* **Data records**
_ _ _ _
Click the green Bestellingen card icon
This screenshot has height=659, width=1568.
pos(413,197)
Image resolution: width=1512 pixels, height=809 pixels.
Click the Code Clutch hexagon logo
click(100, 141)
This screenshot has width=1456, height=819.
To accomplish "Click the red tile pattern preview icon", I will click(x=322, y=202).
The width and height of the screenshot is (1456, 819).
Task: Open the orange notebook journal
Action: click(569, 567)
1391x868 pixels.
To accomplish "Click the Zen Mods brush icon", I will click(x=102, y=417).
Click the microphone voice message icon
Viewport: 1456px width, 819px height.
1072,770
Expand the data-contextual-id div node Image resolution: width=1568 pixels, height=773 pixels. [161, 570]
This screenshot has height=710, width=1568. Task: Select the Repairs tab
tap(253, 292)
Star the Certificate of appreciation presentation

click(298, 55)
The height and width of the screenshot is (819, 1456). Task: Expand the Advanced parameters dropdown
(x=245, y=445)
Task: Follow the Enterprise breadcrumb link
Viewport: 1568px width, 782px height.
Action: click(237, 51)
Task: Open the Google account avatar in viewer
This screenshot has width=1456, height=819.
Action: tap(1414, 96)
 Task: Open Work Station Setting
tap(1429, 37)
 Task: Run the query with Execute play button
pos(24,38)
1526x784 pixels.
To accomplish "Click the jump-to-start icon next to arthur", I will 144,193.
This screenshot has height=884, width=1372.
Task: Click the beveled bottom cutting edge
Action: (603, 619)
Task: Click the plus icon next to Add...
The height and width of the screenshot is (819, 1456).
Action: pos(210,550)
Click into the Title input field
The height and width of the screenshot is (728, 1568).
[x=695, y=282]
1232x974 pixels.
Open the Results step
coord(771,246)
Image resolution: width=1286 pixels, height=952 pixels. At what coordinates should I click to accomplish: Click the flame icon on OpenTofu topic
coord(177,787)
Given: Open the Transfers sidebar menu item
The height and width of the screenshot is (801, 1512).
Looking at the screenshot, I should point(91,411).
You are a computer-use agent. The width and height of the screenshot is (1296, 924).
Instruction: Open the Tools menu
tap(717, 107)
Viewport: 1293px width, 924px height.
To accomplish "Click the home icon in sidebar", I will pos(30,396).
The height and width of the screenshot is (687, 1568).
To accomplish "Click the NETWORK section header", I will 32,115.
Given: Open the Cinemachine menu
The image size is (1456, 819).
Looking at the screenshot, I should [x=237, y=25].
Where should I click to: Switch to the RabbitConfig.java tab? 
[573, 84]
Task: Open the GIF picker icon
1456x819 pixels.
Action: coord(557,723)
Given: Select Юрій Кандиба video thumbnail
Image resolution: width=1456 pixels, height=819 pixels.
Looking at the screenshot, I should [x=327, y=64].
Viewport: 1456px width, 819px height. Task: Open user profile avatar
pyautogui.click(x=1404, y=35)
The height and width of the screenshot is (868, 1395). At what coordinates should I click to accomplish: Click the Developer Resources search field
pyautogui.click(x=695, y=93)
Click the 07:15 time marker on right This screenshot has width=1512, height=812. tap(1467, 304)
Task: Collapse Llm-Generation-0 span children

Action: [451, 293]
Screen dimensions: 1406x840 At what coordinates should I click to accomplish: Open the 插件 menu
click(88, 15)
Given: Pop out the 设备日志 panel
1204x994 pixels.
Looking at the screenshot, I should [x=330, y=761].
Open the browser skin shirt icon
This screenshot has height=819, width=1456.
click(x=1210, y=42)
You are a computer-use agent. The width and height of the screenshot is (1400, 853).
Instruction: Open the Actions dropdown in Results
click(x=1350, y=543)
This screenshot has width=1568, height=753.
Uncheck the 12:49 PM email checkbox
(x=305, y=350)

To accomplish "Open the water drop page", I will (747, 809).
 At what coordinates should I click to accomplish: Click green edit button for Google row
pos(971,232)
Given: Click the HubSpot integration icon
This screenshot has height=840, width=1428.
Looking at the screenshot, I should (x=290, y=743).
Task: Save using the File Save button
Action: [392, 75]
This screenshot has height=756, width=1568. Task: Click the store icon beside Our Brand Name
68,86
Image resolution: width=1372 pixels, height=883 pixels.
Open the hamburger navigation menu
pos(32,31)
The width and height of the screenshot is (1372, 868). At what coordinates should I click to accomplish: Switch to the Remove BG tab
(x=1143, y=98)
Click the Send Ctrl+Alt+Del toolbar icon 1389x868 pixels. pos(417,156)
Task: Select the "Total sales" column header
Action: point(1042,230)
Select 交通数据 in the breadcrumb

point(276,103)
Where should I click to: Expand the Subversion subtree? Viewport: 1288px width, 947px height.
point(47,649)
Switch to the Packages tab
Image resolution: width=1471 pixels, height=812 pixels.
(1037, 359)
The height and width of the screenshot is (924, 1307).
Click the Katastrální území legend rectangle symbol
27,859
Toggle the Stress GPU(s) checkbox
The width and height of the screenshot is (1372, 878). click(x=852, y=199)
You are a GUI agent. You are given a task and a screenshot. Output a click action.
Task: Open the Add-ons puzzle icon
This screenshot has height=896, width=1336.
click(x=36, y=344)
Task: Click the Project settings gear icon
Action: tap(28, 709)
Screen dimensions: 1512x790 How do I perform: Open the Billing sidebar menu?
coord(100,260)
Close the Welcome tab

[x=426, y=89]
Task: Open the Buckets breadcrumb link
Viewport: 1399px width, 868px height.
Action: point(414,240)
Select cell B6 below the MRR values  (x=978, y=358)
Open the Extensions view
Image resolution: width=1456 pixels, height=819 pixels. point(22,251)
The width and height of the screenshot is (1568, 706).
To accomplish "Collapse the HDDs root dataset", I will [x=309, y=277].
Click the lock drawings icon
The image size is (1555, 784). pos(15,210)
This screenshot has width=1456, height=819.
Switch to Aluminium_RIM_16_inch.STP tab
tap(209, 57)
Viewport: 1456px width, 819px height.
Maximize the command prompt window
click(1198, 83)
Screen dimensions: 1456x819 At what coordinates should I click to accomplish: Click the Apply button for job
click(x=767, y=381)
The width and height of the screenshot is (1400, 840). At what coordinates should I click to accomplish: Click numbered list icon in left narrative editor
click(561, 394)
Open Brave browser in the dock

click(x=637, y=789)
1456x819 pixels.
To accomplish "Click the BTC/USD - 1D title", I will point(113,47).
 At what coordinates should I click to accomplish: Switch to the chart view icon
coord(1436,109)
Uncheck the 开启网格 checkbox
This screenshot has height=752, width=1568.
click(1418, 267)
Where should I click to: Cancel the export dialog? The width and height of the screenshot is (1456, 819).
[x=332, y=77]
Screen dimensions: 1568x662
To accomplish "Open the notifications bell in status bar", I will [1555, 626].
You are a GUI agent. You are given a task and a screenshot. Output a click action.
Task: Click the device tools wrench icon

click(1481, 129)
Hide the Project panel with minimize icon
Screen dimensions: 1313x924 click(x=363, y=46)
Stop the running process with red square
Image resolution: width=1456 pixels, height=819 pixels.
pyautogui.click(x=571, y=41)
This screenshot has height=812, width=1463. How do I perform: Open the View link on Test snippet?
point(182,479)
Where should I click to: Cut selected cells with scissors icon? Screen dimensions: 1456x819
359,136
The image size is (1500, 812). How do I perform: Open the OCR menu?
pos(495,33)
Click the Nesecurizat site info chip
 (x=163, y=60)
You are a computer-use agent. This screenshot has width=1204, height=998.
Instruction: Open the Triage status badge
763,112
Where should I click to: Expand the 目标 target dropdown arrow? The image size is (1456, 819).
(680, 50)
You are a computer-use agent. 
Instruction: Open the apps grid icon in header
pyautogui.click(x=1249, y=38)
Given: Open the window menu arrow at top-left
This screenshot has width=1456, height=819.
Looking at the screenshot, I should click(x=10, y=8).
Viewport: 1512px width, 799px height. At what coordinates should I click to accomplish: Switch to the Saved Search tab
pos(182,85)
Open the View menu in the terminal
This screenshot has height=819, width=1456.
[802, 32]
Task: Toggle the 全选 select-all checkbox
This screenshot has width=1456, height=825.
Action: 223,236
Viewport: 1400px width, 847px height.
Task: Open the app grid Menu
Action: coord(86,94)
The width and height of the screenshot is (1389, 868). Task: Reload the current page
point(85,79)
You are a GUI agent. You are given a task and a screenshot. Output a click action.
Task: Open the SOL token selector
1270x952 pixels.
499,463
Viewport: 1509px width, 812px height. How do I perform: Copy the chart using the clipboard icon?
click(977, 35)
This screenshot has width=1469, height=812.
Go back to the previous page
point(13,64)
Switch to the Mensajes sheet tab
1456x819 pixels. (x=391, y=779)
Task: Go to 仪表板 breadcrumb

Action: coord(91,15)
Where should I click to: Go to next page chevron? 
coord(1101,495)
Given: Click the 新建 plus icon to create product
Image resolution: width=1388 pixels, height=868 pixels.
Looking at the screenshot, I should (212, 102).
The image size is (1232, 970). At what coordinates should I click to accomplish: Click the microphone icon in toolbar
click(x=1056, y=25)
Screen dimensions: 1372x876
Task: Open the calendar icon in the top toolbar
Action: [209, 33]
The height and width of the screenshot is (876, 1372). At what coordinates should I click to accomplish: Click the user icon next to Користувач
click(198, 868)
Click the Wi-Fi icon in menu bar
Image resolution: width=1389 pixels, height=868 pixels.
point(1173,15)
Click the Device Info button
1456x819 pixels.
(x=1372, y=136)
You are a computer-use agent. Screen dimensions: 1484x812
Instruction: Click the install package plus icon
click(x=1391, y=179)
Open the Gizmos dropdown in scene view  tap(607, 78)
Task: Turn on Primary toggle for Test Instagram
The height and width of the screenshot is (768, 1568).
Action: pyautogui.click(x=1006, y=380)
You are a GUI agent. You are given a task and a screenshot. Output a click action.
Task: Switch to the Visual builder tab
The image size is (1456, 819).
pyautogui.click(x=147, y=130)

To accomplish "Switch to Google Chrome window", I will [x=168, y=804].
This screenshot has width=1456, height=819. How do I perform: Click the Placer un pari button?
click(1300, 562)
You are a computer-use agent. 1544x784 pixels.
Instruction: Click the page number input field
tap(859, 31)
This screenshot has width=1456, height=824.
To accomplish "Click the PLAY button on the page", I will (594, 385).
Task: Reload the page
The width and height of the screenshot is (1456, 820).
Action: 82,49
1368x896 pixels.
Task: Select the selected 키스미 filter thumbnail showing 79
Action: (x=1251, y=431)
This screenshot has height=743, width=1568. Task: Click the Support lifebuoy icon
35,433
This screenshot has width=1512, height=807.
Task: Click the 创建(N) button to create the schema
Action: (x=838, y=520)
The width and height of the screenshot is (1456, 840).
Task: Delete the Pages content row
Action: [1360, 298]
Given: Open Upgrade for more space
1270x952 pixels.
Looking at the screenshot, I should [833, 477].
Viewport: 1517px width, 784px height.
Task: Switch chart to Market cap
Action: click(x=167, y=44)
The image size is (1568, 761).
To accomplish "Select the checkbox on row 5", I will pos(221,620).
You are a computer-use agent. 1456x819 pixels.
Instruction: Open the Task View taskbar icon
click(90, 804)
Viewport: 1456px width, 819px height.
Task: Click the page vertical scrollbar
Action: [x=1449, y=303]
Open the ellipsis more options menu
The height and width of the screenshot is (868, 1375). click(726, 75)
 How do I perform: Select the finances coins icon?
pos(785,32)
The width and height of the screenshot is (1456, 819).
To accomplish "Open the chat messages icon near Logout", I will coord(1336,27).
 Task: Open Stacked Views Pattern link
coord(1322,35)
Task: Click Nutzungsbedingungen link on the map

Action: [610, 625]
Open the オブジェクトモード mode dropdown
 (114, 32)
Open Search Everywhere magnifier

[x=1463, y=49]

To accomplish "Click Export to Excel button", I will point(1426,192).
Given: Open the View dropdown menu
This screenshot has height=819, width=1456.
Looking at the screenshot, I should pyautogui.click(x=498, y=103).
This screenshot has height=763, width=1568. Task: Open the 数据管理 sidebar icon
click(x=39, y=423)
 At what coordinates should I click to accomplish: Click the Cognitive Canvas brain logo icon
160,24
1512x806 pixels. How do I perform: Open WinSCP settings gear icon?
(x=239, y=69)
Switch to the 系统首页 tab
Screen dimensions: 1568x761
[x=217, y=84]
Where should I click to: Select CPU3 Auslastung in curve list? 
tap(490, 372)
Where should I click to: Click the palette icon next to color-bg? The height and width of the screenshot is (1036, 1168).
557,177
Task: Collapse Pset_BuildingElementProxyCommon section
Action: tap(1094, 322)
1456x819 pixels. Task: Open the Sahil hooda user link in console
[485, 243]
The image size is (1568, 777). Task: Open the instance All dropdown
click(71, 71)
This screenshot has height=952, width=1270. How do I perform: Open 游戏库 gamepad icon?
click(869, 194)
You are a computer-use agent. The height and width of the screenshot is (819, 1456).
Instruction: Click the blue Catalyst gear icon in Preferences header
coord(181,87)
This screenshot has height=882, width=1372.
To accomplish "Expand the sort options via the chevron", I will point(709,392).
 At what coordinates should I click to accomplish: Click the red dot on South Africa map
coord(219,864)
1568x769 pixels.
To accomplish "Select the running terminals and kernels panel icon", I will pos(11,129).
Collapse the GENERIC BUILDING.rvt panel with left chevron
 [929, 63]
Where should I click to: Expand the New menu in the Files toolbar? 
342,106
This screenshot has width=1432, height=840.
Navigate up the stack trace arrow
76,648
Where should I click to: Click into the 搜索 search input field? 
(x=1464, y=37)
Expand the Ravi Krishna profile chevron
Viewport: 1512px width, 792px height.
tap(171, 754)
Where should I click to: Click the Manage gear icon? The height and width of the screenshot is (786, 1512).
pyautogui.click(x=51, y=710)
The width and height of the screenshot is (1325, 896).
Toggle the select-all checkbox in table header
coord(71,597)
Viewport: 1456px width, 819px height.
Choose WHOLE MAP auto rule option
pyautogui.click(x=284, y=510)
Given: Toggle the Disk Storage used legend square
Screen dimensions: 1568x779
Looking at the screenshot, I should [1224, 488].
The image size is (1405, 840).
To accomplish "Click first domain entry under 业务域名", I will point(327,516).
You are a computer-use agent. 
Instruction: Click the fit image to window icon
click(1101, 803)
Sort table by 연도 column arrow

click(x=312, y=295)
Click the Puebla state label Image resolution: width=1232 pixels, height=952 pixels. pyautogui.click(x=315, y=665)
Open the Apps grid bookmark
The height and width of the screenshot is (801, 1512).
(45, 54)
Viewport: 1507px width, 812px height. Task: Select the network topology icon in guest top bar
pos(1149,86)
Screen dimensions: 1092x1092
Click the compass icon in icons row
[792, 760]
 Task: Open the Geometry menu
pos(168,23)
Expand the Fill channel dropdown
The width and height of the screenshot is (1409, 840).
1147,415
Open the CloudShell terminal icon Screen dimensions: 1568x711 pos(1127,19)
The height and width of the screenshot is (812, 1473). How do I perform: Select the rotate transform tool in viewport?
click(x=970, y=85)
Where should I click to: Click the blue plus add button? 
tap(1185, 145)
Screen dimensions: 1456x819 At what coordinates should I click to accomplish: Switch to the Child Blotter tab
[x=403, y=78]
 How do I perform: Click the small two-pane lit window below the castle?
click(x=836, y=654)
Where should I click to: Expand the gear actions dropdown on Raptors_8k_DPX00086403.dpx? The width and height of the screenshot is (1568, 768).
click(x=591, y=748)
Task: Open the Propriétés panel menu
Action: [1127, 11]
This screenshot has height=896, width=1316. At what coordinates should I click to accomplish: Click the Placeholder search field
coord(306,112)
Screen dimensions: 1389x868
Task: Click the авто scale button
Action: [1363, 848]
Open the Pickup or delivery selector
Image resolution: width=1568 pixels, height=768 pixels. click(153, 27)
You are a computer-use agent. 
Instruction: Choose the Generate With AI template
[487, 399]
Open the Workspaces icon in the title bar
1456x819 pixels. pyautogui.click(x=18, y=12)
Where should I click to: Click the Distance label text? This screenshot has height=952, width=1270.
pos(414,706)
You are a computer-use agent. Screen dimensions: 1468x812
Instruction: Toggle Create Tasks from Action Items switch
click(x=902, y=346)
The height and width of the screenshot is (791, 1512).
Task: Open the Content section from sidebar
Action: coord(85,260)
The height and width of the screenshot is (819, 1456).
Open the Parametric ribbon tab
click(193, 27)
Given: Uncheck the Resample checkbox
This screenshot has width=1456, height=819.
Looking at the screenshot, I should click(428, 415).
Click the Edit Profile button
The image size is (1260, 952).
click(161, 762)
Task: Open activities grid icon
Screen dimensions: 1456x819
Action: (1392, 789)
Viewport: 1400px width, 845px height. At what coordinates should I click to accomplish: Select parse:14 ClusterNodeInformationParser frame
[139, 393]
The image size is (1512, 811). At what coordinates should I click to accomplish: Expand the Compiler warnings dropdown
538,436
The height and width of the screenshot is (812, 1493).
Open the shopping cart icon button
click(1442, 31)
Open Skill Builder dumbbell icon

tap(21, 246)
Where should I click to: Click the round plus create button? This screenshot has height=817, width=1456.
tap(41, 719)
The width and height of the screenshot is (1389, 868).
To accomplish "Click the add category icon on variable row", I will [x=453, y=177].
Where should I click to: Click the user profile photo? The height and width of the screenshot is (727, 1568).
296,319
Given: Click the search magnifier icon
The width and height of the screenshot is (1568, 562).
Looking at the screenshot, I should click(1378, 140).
_ _ _ _
* **EXERCISE DESCRIPTION**
Copy out every line from the data above that has "computer" in it.

* **EXERCISE ANSWER**
You are a computer-use agent. The width and height of the screenshot is (1296, 924).
You are a computer-use agent. The width and height of the screenshot is (1400, 853).
You are a computer-use agent. This screenshot has width=1204, height=998.
You are a computer-use agent. 
You are a computer-use agent. Screen dimensions: 1484x812
You are a computer-use agent. 1544x784 pixels.
You are a computer-use agent. 1456x819 pixels.
You are a computer-use agent. The height and width of the screenshot is (819, 1456).
You are a computer-use agent. 
You are a computer-use agent. 
You are a computer-use agent. Screen dimensions: 1468x812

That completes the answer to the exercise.